Specifically, it would require all agencies to evaluate how any action they take may impact the Bay and its water quality; to use their programs to protect, conserve and enhance the Bay and its resources; implement a system to prioritize the distribution of federal grant, loan or formula funds to restoration projects in areas that would provide the greatest water quality benefits; and ensure that agency programs will, to the maximum extent practicable, advance Chesapeake Bay restoration goals.
Agencies would need to provide annual descriptions of actions they took in the previous year related to the executive order.
The EPA would be directed to use its authority under the Clean Water Act "to the maximum extent possible" to clean the Bay and identify any new authority needed to enforce water quality standards. "EPA must provide clear-cut guidance on what is required to satisfy the enforcement, monitoring, and reasonable assurance provisions of the Bay Total Maximum Daily Load," the proposed order states.
The energy and agriculture secretaries would develop science-based standards that would advance the development of "next generation" biofuels while ensuring the crops used for those biofuels do not contribute to water pollution, the spread of exotic species or soil erosion.
Under the proposed executive order, the White House Office of Management and Budget would develop an interagency budget that combines all federal funds from all agencies that are targeted toward the Bay effort in order to promote better coordination.
It would direct the U.S. Department of Agriculture to fully fund and implement the $188 million program targeting the Chesapeake Bay watershed that was included in the 2008 Farm Bill.

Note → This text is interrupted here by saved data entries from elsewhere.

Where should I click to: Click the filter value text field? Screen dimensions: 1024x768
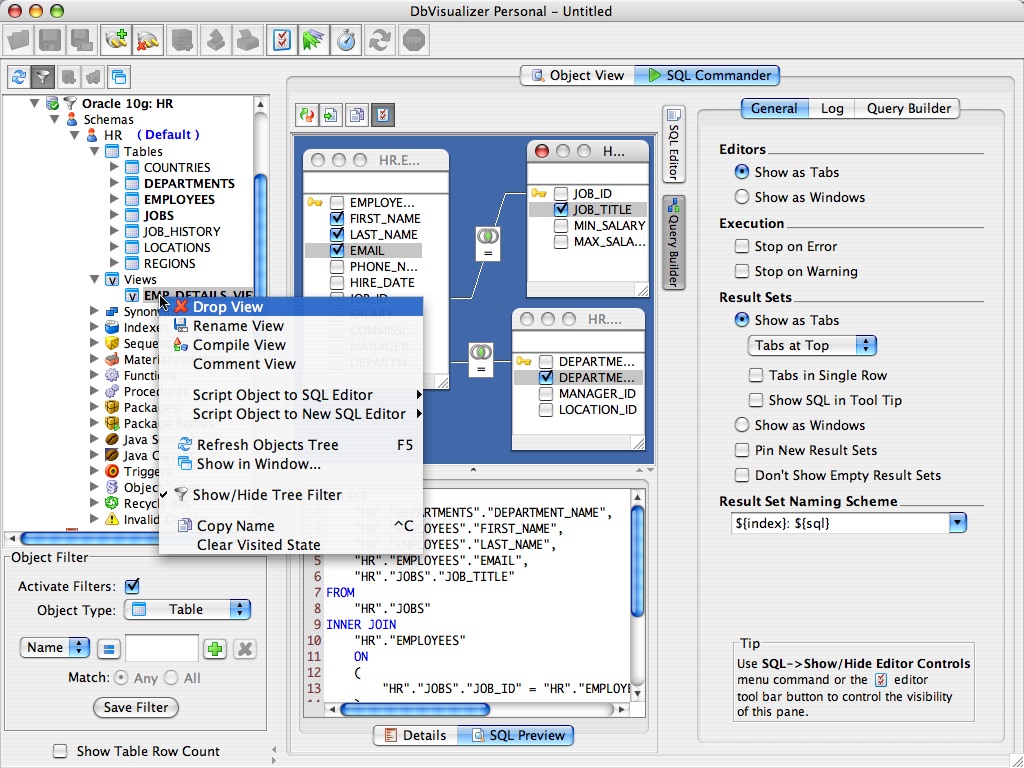[x=161, y=649]
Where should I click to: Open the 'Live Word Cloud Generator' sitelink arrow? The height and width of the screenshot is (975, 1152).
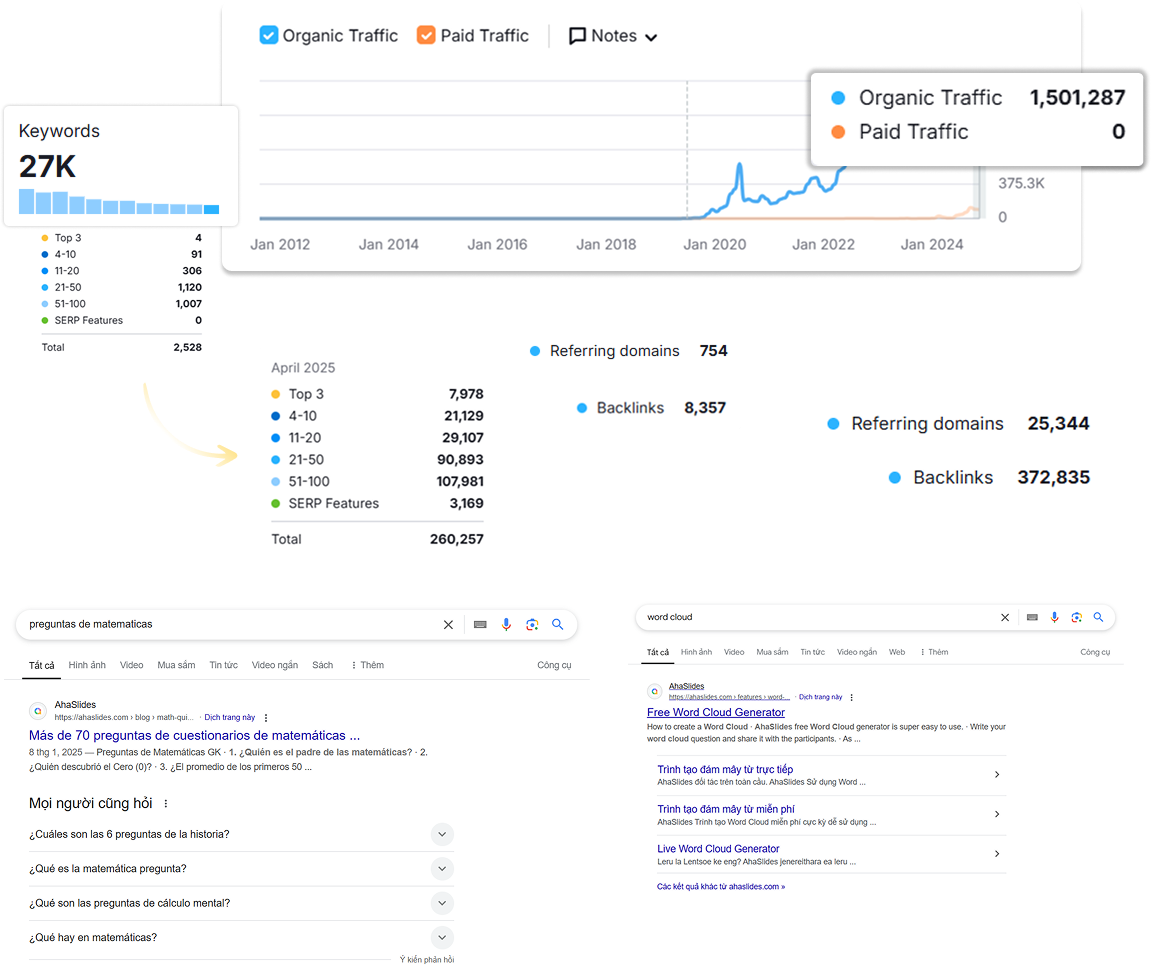(x=996, y=854)
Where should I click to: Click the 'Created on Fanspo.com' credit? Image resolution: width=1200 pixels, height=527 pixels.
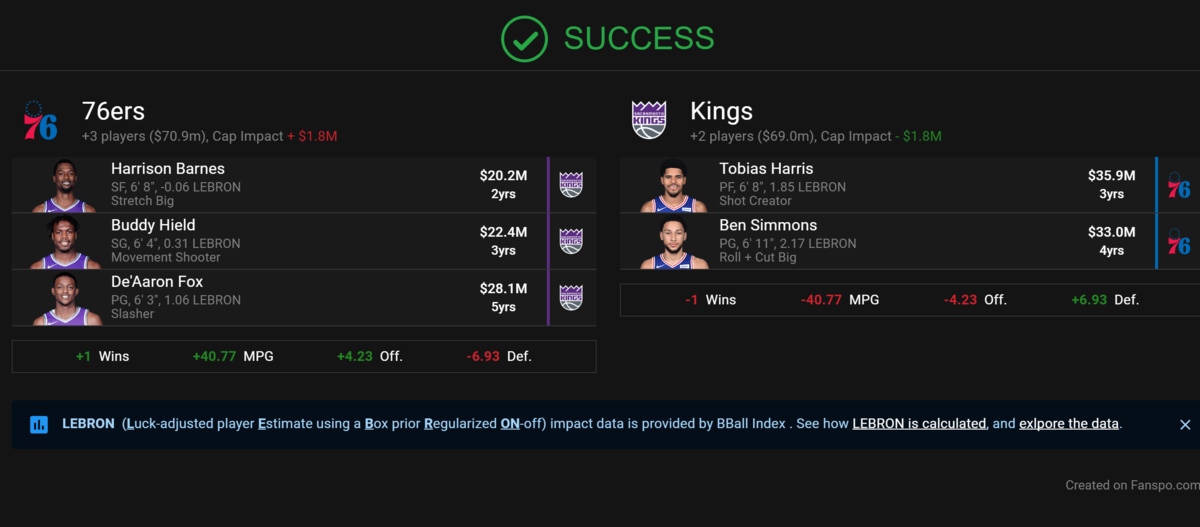[1131, 485]
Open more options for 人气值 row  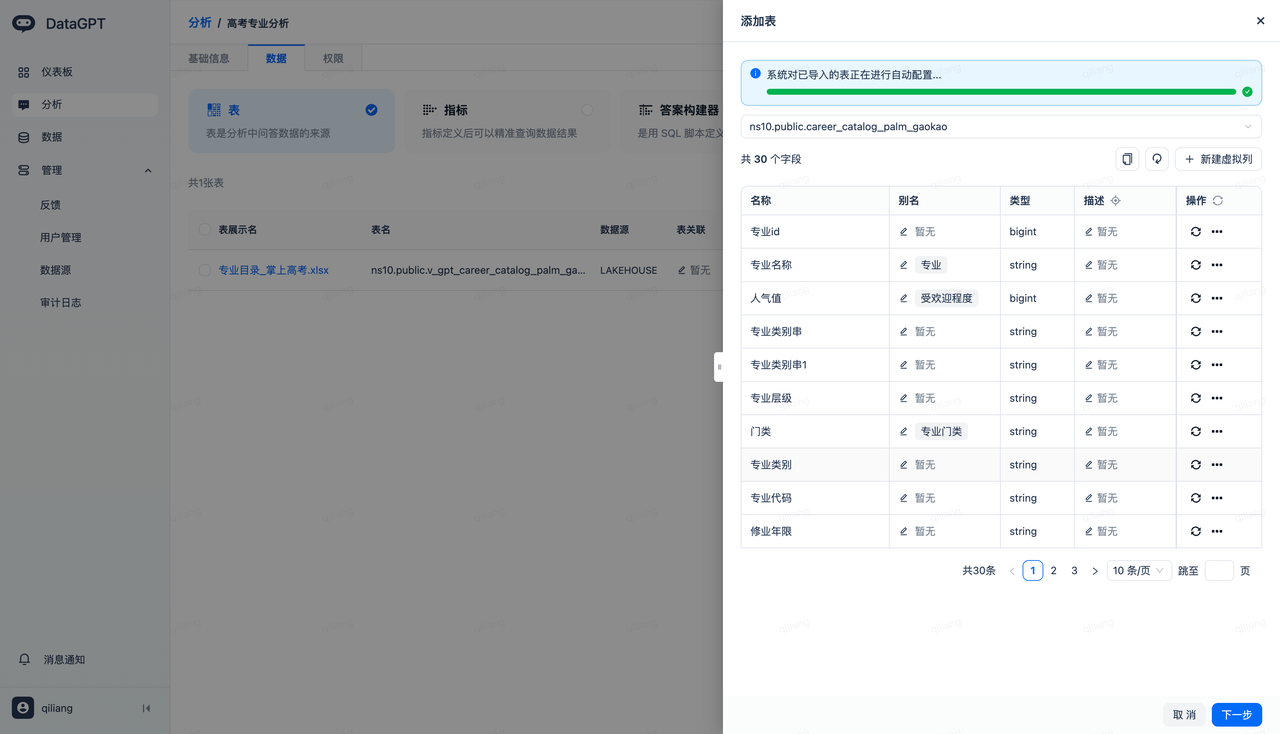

It also calls for the Secretary of Agriculture to sit on the Executive Council.
In addition, agencies would be directed to improve access on public lands around the Bay.
The letter follows up on a promise made by Kaine at last November's Executive Council meeting to present Obama "with a precise and targeted plan" for federal actions that would help Bay restoration efforts.
The letter was written on behalf of all non-federal Executive Council members which includes, besides Kaine, Pennsylvania Gov. Ed Rendell, Maryland Gov. Martin O'Malley, District of Columbia Mayor Adrian Fenty, and Chesapeake Bay Commission Chairman John Cosgrove.
Besides the executive order, the letter called on the president to work with Congress in supporting five specific legislative actions that would help restore the Bay. They include:
- Congress should reauthorize and strengthen the state-federal Chesapeake Bay Program to ensure a cleanup program is developed and implemented to achieve needed nutrient and sediment reduction goals, and to accelerate restoration. The legislation should also authorize the National Academies of Science to serve as an independent evaluator to assess the effectiveness of the Bay Program and actions to restore the Chesapeake.
- Congress should include language and funding when it reauthorizes the federal transportation act to help mitigate the degradation of water quality stemming from stormwater runoff from federally funded highways and other impervious surfaces.
- Congress should provide federal funding to upgrade the Blue Plains Wastewater Treatment Plant in the District of Columbia. Blue Plains, the largest treatment plant in the Bay watershed, will require nearly $3.2 billion to upgrade.
- Congress should fully fund the EPA Clean Water State Revolving Fund which provides low interest loans to help upgrade water infrastructure such as wastewater treatment plants. Funding for the program has steadily declined in recent years, to about $700 million. The letter called for providing a minimum of $5 billion a year to the fund.
- Congress should enact legislation to create a new Clean Water Trust Fund, capitalized at $10 billion, that would repair and upgrade water infrastructure and help finance runoff control practices. The fund would help leverage state or local spending for the projects by requiring a match for federal funds.